Edit the lines from the one containing "Task: Click the Meddbase logo" through the end of the lines, inclusive, and change "Meddbase logo" to "Meddbase icon" while leaving everything else unchanged. Give back only those lines, without the pictures.

-- Begin WORKING DATA --

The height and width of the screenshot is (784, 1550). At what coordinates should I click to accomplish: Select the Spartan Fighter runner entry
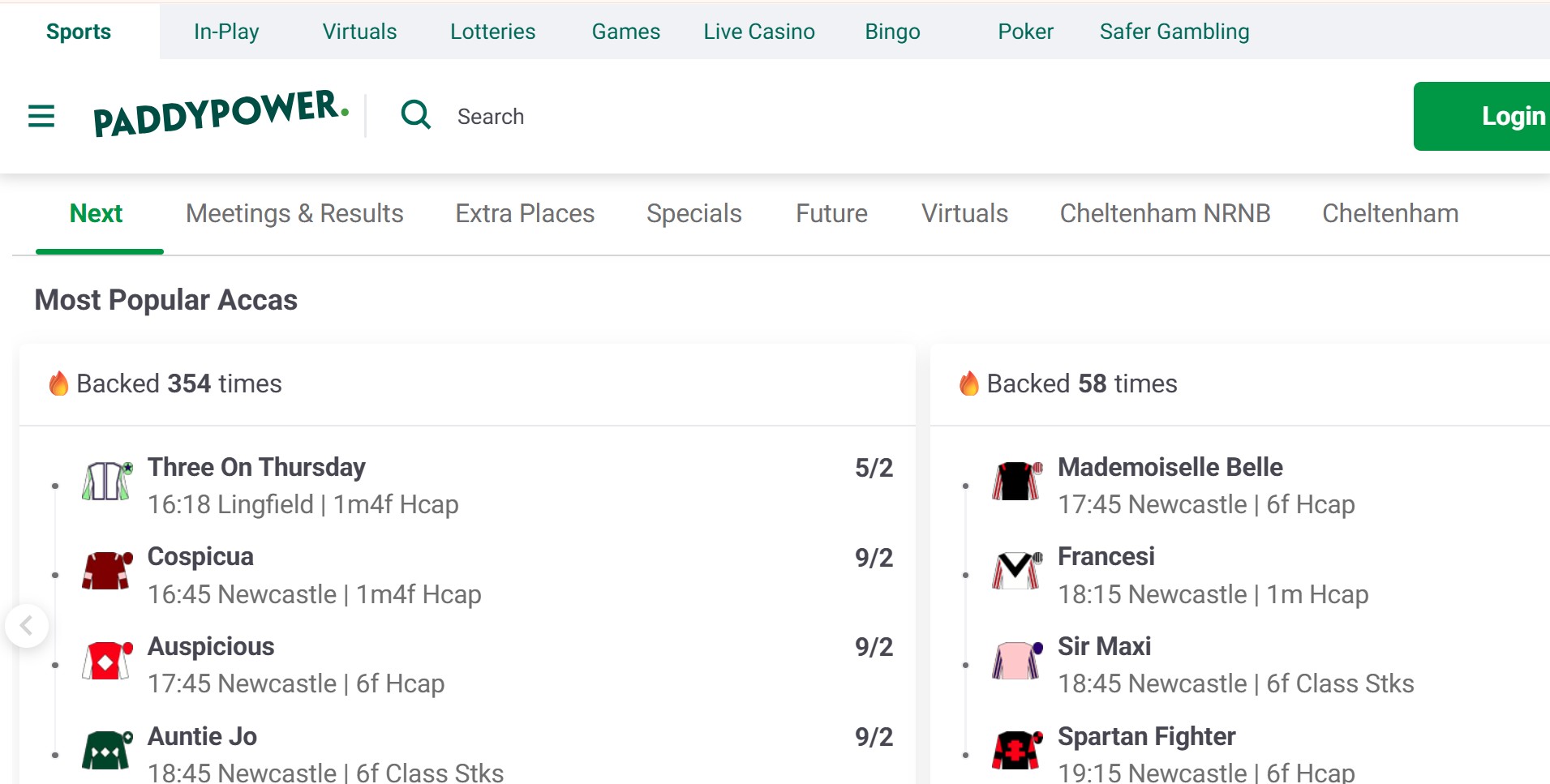[1146, 736]
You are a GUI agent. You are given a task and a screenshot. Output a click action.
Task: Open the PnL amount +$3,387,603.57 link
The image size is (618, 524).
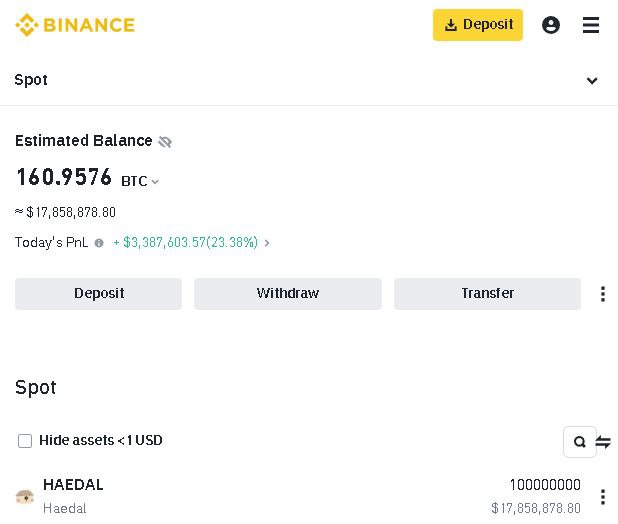click(x=185, y=242)
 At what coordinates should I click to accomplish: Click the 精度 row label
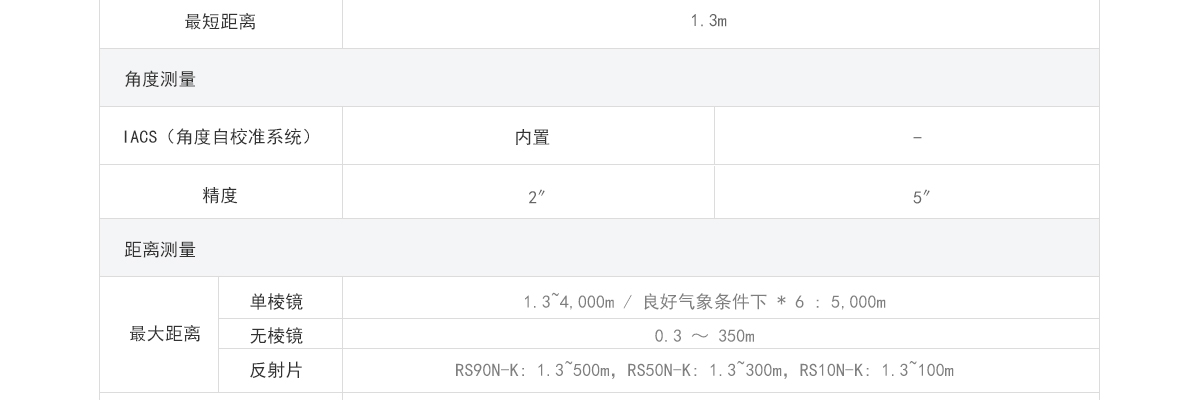[x=220, y=195]
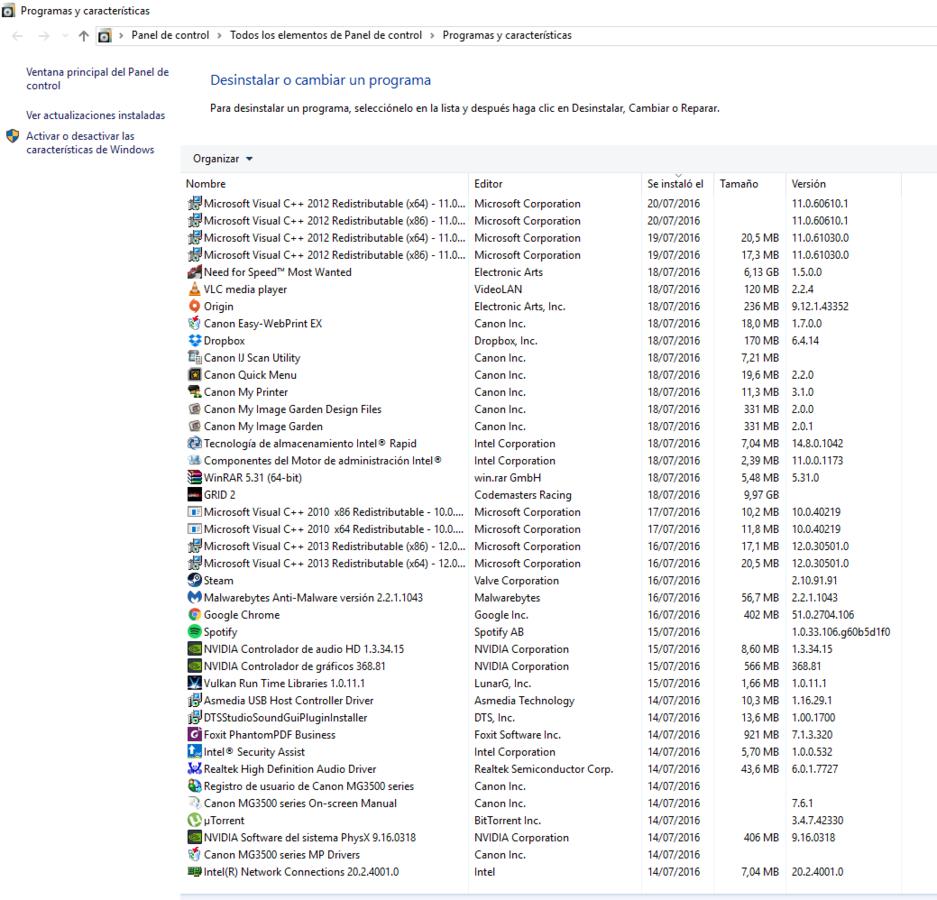Select the WinRAR 5.31 icon
The height and width of the screenshot is (900, 937).
tap(194, 478)
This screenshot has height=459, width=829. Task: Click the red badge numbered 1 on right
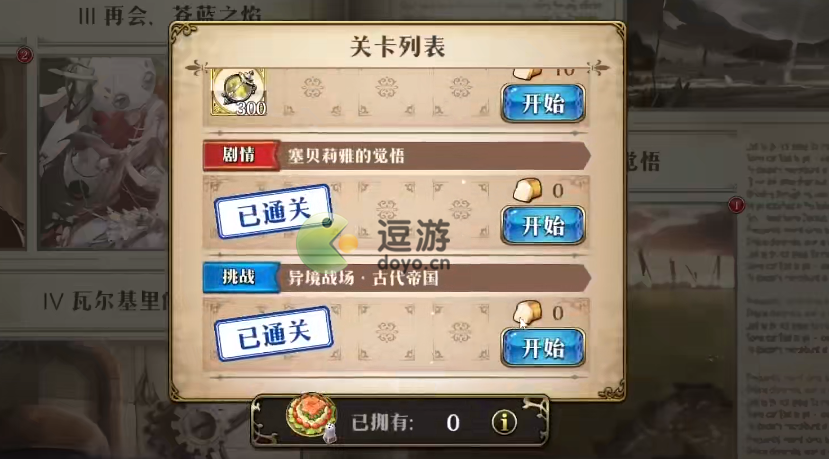[x=736, y=205]
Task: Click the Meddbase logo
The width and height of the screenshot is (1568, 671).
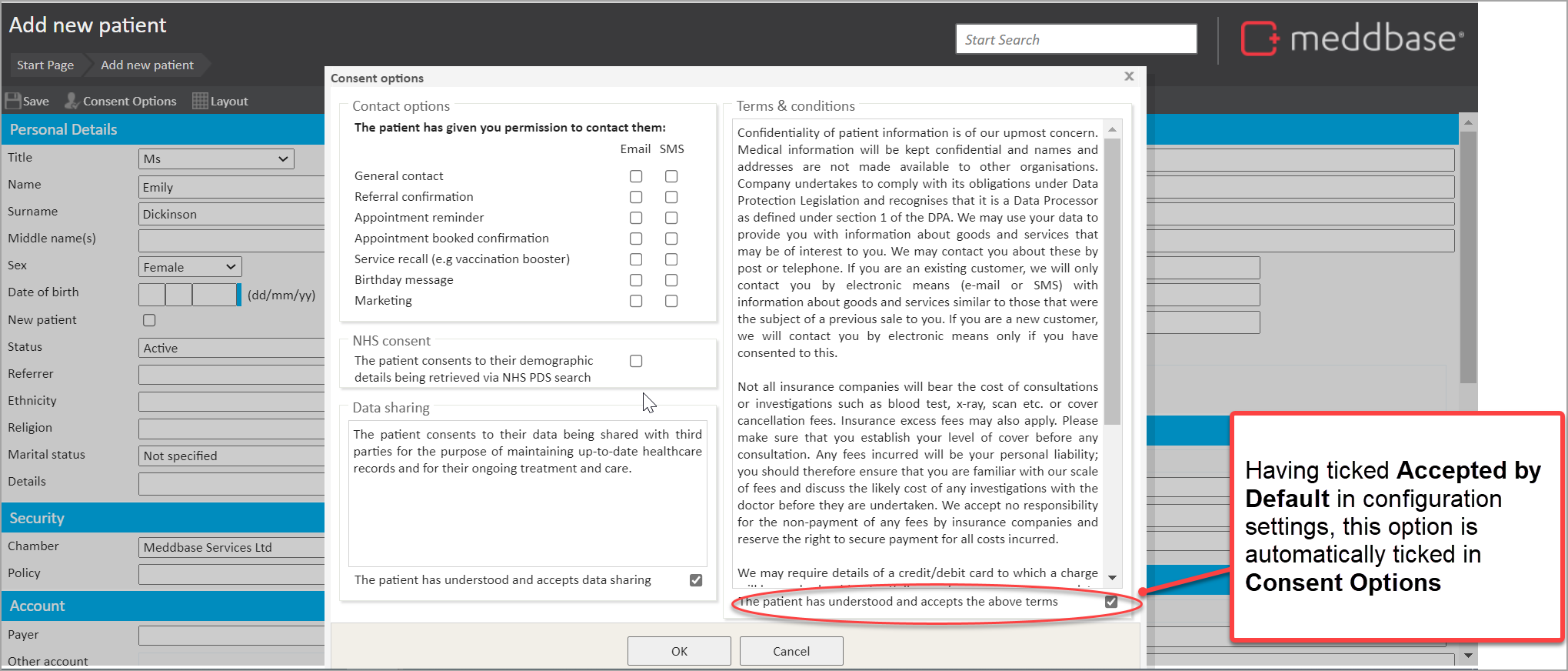Action: 1352,38
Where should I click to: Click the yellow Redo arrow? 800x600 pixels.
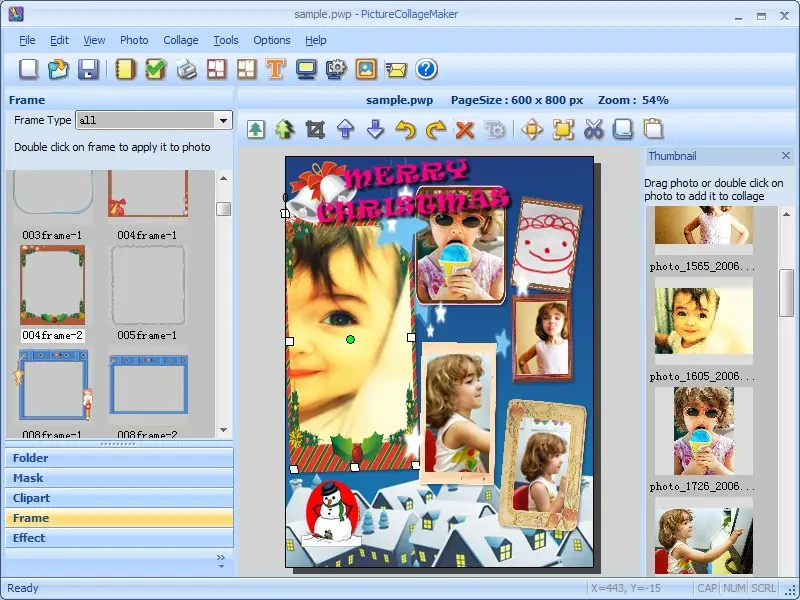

-- End WORKING DATA --

**OUTPUT OF THE EXERCISE**
Task: Click the Meddbase icon
The width and height of the screenshot is (1568, 671).
Action: 1352,38
Where should I click to: Click the yellow Redo arrow? 800x600 pixels.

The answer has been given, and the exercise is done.